The association of jñānīs, whose aim is voidism or liberation; of fruitive workers, who covet the fruits of their work; and of hedonistic enjoyers, who are attached to sensual enjoyment, which is momentarily pleasing but ultimately culminates in distress, is known as jana-saṅga. When one obtains the association of Bhagavān’s pure devotees, detrimental materialistic association automatically disappears.

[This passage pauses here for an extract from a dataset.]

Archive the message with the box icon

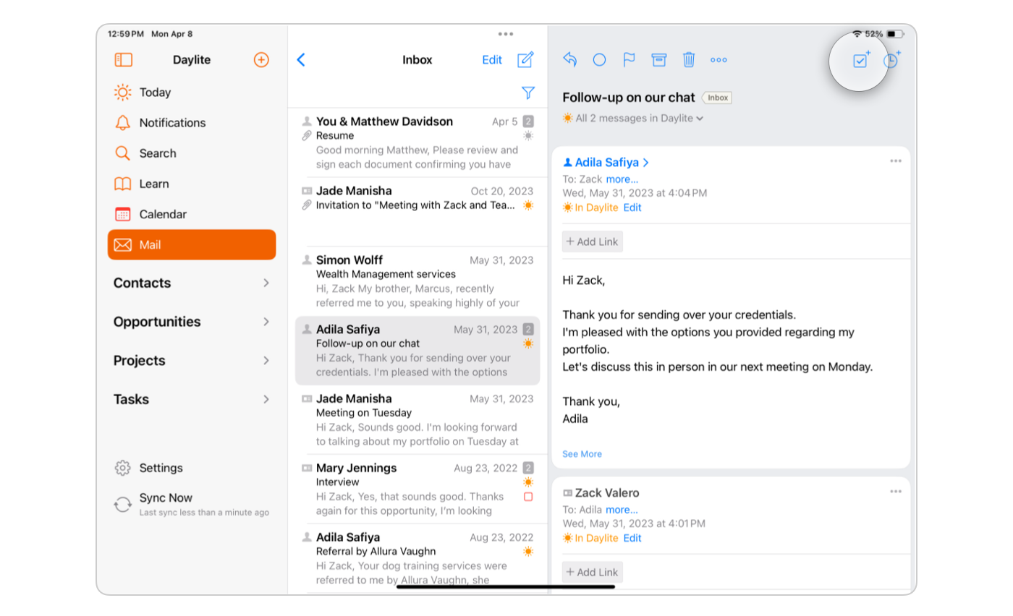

The word laulya literally means greed or restlessness. This restlessness refers to the tendency of the mind to run after various pursuits with greed to taste their fruits. With a desire to enjoy worldly sense enjoyment or to attain liberation, the mind sometimes runs in the direction of the eightfold yoga system, sometimes towards the process of meditation, sometimes towards the performance of sacrifices, and sometimes towards the practice by which one can attain impersonal Brahman. This is known as laulya.

Thus one should give up the six kinds of faults – atyāhāra, prayāsa, prajalpa, niyamāgraha, jana-saṅga and laulya – and engage in pure sādhana-bhakti. If one fails to do so, then the power to understand that kṛṣṇa-bhakti bestows the highest good for all living entities will be lost and one will be forever deviated from the path of bhakti.